After 25+ years of running and coaching I know of two types of runners; those that have been injured and those that will get injured. Research says that in a given year anywhere from 50-80% of runners will be injured. Why is that number so high? One reason is that “too much too soon” is not a good thing for runners. And that “too soon” could be ramping up mileage too quickly so your body can’t handle it, or adding too much speed work when your body isn’t ready for it, or both. Another reason could be muscle imbalances or certain running muscles are weak and the body overcompensates which h isn’t a good thing. Finally, you could have weak muscles/muscle imbalances AND be adding mileage/speed too soon. Granted injures can occur for other reasons to even the most muscularly sound runner but that is rare. BUT, what if I told you there was a way to run almost injury free and minimize the chance of injuries. And you don’t have to pay $19.95 plus shipping and handling for it. Would you want to hear (read) more? I hope you would.

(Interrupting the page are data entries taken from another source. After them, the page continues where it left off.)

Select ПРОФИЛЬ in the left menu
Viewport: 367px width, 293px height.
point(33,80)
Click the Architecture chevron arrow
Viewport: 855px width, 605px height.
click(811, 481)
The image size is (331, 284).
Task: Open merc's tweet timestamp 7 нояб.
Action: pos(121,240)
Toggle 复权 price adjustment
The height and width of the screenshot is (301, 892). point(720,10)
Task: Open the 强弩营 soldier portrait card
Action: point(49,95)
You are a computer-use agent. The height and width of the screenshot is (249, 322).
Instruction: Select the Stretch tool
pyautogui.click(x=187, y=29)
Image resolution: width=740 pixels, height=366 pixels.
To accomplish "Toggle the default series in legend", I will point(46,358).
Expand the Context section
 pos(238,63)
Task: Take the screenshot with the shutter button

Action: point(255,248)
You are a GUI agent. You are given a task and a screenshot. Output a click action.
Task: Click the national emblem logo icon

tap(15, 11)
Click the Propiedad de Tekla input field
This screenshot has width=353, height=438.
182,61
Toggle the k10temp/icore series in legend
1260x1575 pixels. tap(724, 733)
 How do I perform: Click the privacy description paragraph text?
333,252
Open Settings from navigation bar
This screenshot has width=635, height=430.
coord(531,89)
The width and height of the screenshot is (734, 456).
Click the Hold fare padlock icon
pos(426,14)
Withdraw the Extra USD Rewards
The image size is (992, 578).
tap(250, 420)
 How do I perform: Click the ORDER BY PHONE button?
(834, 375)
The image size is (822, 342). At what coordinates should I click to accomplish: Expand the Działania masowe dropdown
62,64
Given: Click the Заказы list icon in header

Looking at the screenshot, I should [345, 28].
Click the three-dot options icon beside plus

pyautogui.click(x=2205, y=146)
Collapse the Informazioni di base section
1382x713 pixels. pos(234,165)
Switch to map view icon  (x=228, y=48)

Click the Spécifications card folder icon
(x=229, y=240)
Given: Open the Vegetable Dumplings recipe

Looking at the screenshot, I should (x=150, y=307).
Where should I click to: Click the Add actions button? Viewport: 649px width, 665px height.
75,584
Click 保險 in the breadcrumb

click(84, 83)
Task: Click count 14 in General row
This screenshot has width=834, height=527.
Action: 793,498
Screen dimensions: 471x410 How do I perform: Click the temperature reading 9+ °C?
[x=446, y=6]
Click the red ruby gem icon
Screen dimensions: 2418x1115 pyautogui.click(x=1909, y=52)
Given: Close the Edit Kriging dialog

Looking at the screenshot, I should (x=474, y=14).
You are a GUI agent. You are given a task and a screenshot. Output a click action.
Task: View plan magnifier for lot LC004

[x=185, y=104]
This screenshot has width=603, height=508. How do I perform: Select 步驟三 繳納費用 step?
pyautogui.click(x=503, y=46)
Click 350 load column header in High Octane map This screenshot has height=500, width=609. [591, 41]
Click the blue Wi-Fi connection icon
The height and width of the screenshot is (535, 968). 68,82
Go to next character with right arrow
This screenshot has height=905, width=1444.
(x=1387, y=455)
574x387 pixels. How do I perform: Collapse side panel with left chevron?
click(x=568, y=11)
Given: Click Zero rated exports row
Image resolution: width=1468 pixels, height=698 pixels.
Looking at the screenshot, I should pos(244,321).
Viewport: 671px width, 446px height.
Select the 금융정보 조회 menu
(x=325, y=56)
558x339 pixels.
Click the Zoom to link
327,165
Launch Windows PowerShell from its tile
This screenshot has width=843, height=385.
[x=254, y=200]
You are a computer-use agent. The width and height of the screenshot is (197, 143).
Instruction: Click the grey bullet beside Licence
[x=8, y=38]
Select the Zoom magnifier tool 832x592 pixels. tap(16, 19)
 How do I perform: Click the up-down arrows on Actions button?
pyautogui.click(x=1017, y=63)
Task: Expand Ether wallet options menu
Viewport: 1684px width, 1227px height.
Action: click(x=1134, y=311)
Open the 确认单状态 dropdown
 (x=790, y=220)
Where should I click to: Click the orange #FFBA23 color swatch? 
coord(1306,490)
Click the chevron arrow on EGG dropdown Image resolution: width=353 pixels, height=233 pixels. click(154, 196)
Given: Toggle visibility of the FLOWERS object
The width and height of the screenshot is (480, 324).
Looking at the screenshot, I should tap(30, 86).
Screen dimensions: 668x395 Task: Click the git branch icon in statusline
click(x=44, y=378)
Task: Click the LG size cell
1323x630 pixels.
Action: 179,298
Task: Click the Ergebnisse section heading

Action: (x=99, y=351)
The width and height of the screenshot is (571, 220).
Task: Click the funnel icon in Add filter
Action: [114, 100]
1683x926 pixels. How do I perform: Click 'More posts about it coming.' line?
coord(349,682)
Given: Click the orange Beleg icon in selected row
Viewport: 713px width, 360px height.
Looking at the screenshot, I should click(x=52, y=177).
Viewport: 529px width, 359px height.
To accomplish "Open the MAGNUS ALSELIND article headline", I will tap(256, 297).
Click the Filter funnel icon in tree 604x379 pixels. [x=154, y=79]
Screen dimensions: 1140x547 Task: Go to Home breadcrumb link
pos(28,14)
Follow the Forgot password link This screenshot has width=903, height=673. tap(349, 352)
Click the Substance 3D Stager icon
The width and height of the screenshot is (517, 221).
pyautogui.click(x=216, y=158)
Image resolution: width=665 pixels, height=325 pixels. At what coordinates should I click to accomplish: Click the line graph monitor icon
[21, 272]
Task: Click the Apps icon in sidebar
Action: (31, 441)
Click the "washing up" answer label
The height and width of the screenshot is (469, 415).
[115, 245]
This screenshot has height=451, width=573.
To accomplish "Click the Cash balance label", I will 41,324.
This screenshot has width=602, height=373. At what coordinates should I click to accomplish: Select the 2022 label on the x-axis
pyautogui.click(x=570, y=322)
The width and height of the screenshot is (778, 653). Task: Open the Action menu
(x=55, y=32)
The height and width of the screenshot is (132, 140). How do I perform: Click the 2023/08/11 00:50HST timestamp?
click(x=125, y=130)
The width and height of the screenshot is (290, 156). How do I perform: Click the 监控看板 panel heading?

First a glimpse into my prior running life: I have an hour to run, I will jog slowly for 5 minutes as a “warm up”, run 7 miles and try and touch my toes in the shower as my post run “stretching” routine. Sound familiar or something similar? I was everyone else trying to get in as many miles as possible in the short amount of time we devote to running each day/week. I wasn’t about to “waste” time with a pre run warm up or a post run cool down/stretching routine. Those aren’t miles in the log so they are wasted time. And this worked for quite some time and I ran some decent times; until it finally didn’t.
One day I woke up with severe pain in my lower back and was surprised that it hurt so bad even though for the last 2-3 months my lower back and hip would get tight during runs. After my 3 days off, I tried running again. No luck. One week off, no luck. So I bit the bullet and went to the doctor hoping she would say it is nothing and I just needed a few more days rest like all runners hope to hear. Long story short, after my MRI I found out I had a stress fracture in my sacrum (lower back/hip area). I was out! No running for at least 6 months and tons of physical therapy. This is when I learned the value of what I will tell you. Even though my leg muscles were strong, the “correct” running specific muscle that are fairly small were super weak. Thus the rest of my body did what it could to make up for those weak muscle which put them under unnecessary stress every time I put my foot down running. Imagine how many times your foot hits the ground when you run, no imagine that it isn’t good for your body each time your foot hits the ground too. Something had to eventually break and when it did it was big for me.
After the 6 months off it took another 4-6 months to get back to anything worth calling “running” and it hurt as my body adapted to the new me. Finally after 24 total months I was running injury free and feeling BETTER than my old self. So do you want to be like me and by that I hope you mean that you want to feel better than you feel now, not that that you want to learn the hard way and take a year off of running and struggle to get back to running.
Glad you chose the first. Here is the advice- prehab. Huh? What’s prehab? I’ve heard of rehab but “prehab”? Basically it is preemptive exercises/stretching/warm up routines to keep you from needing to rehab an injury.
What I did was incorporate a 5-10 minute warm up routine (Jay Johnson has a great lunge matrix warm up routine- https://www.youtube.com/watch?v=l5GV77-oDPM ) for EVERY run even short 2-3 mile runs. I also added a post run stretching protocol that I got from my PT. I haven’t missed doing it yet and it’s been 2+ years since starting. And sure my 7 mile hour run would only be 5 miles and then all the work but 5 miles is better than zero while injured. Finally and this is a big one and one that most will shy away from, I started doing leg workouts to work on my weak muscles/muscle imbalances. I know the gym can be intimidating but these exercise don’t have to include weights right away. Most can be done and actually should be done with body weight to get the form correct and then you can add exercise bands once your body weight isn’t cutting it anymore (or gain weight but that isn’t usually the right way to add weight to your workouts).
You might be wondering where to start with all of this and while the internet can be a great resource you have to go to trusting websites. Athletes treating athletes (https://athletestreatingathletes.com/), runners connect (https://runnersconnect.net/), Jay Johnson (http://coachjayjohnson.com/running-times-circuits-parts-1-2-and-3/) and the Pre-Hab Guys (http://www.theprehabguys.com/) again are great resources. But if you truly want to be your best, go see a sports specific PT and get a full body running evaluation and exercises to fix the problems. Yeah it might cost $200-300 once but isn’t that worth saving months or years of sitting on the couch wishing you could run?
Hope my story and advice help because I want to see you out there running and feeling good doing it!